Le savoir historien et érudit est mobilisé également par le « beau livre » édité précisément pour l’inauguration de la lgv. Hubert Bonin y médite d’abord sur l’histoire de Bordeaux en tant que nœud de mobilités multimodales, en liaison avec le développement économique local et régional, avec les flux du tourisme, et en confrontation ou en complémentarité avec les autres modes de transport que le rail.

François-Xavier Point y revient sur l’histoire de l’industrie ferroviaire. Puis les experts en communication livrent des études de cas richement illustrées et présentées mais toujours finement analytiques ; elles aident à appréhender les mutations de la gare Saint-Jean, des concepts qui encadrent désormais un tel nœud d’échanges humains, devenu aussi un cadre de vie quotidienne et de consommation tout autant qu’un pôle de services de transports (multimodaux), sans négliger tout de même la culture du service public.

Retombées et mutations

Sud Ouest ne pouvait manquer l’occasion de confirmer son art de la bonne vulgarisation et a publié un numéro hors-série en parallèle à l’ouverture de la ligne Océane-Lisea. L’évolution du chantier de la LGV y est saisie comme une aventure événementielle, avec ses enjeux techniques en particulier. Mais les journalistes commencent à méditer sur les retombées de ce TGV accéléré (devenu Oui-Sncf…) sur l’économie girondine notamment, mais aussi sur les modes de vie des professionnels, des touristes, étudiants ou familles (dans les deux sens).

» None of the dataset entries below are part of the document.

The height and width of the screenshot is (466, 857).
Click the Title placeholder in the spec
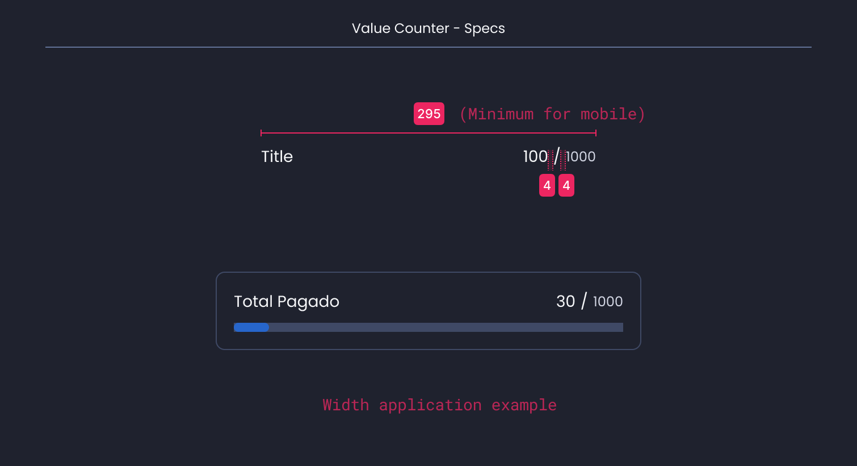[x=277, y=156]
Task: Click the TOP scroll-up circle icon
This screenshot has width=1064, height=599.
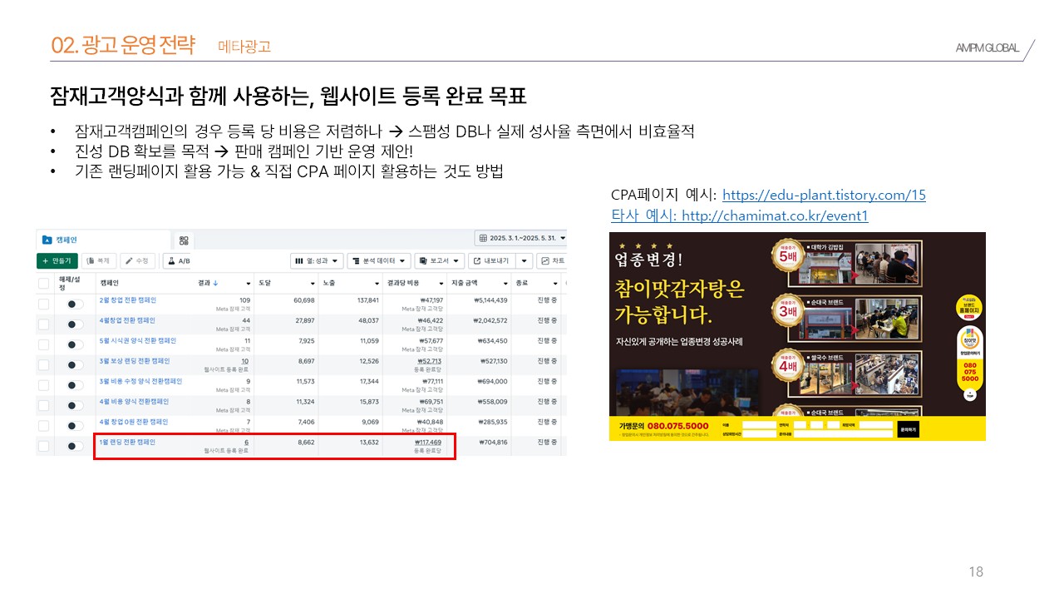Action: coord(969,395)

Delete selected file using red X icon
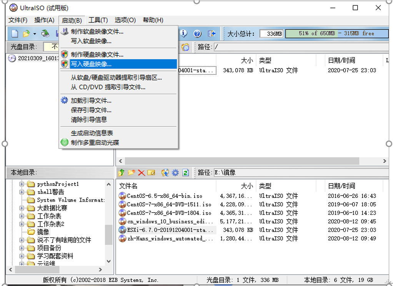140,173
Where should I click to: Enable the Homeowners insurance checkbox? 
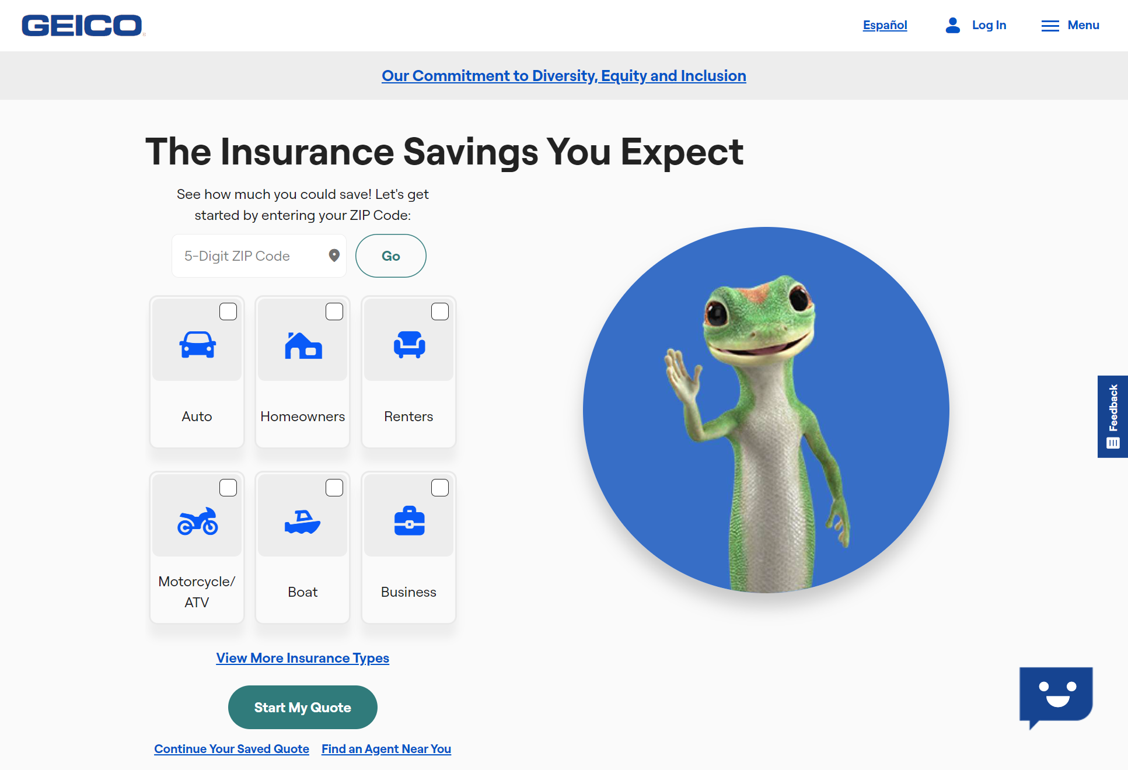[333, 311]
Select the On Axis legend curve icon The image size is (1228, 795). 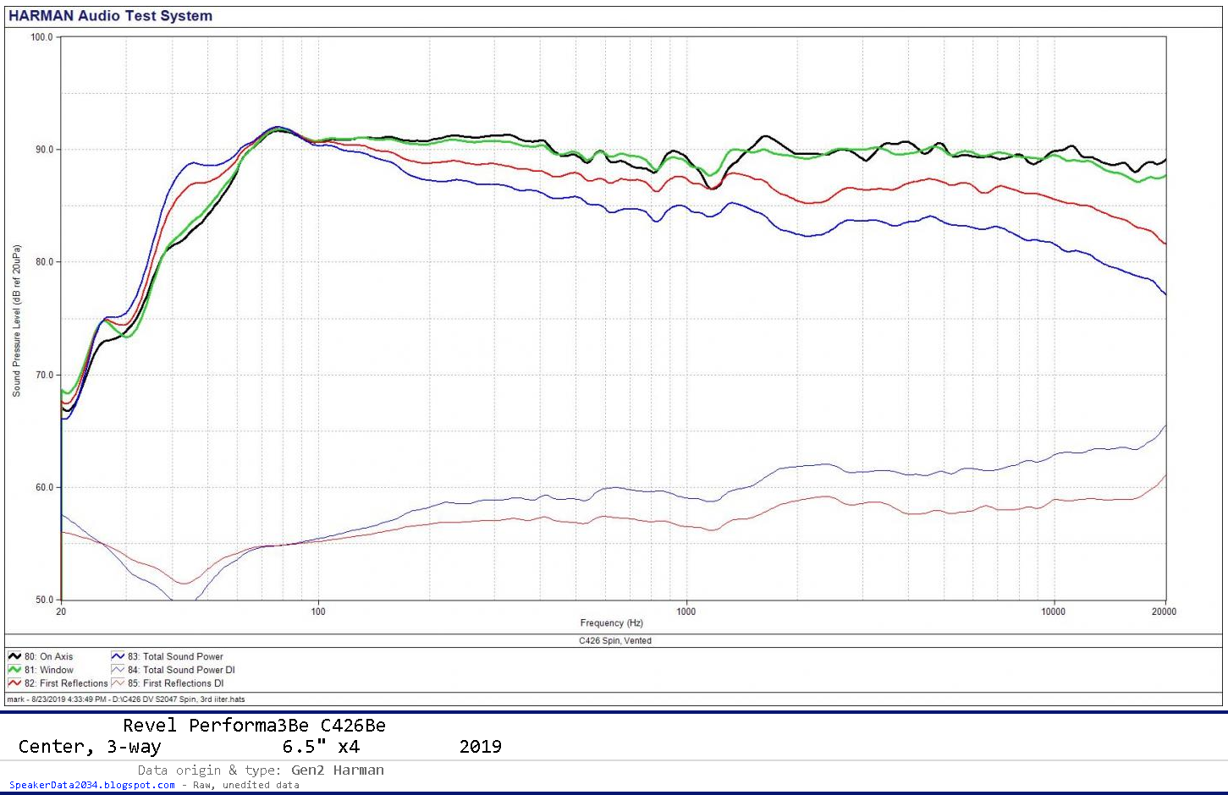[14, 656]
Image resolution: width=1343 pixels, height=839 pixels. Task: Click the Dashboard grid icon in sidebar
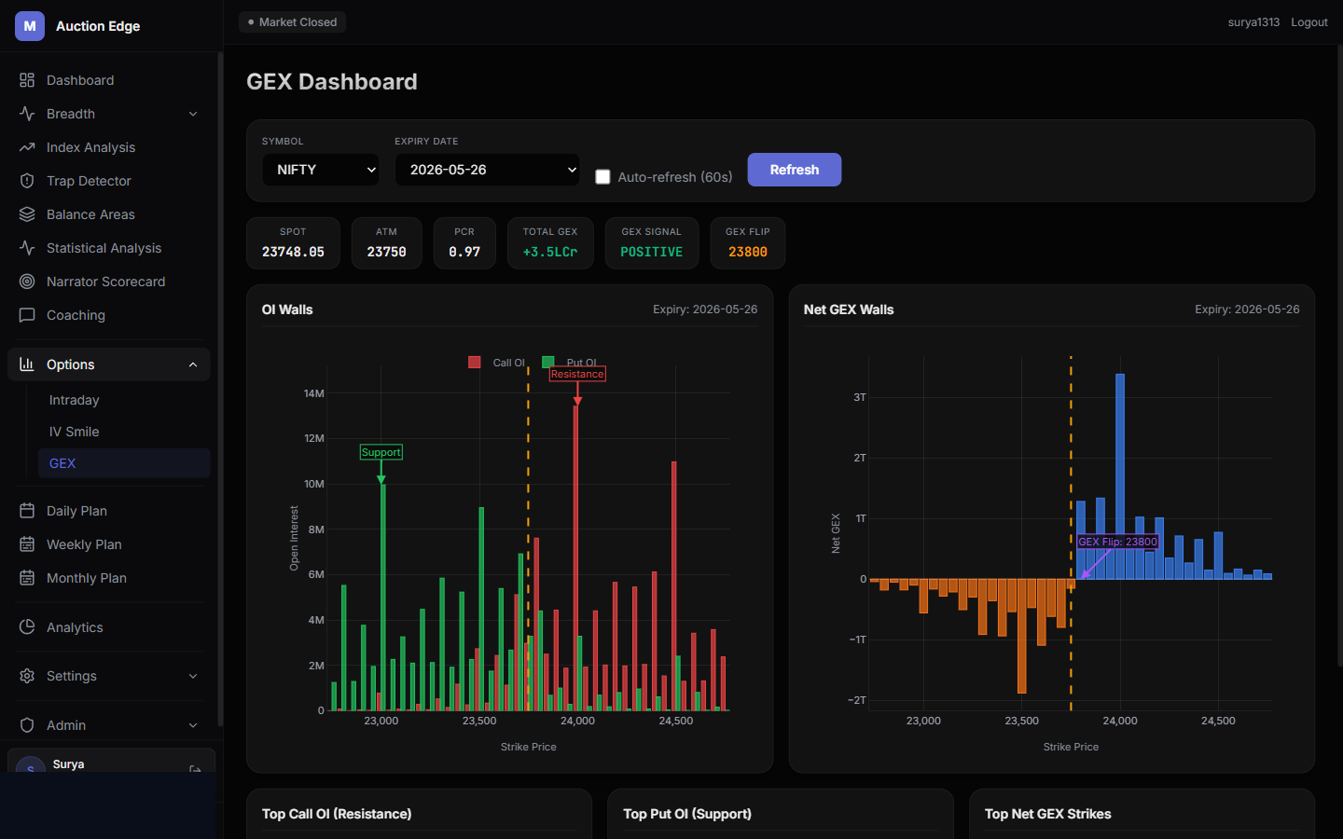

Cette piste de réflexion est suivie en profondeur par un ancien responsable d’Euratlantique et l’ancien journaliste économique de Sud Ouest, passé à la Région, Jean-Bernard Gilles : ils soupèsent, thème par thème, dans le cadre d’une sorte de philosophie de la vie régionale, comment la LGV contribue aux mutations de l’économie et des modes d’organisation des institutions et entreprises.

Ils ne sombrent pas pour autant dans le sensationnalisme car ils s’essayent à méditer sur le long terme, des années 1990 aux années 2020. Le nouveau positionnement du tourisme girondin est ainsi scruté, tandis que la LGV sert de symbole aux révolutions de l’innovation vécues par la métropole, au niveau de la recherche et développement, de l’aérospatial, et de levier aux pratiques d’une génération mobilise géographiquement et intellectuellement (économie créative et numérique). Les effets sur l’urbanisme (Euratlantique) ne manquent pas d’être évalués.

Parler de « résurrection économique » est certainement excessif, mais le livre se veut une sorte de plaidoyer pour la stimulation de la compétitivité de la région dans son ensemble, avec des ultimes chapitres quelque peu enthousiastes même, en une sorte de « fièvre » du progrès – ce qui nous ramène en fait aux croyances du XIXe siècle quand la révolution ferroviaire devait servir de locomotive à la première révolution industrielle dans une cité-port se diversifiant du négoce maritime à une économie productive structurée.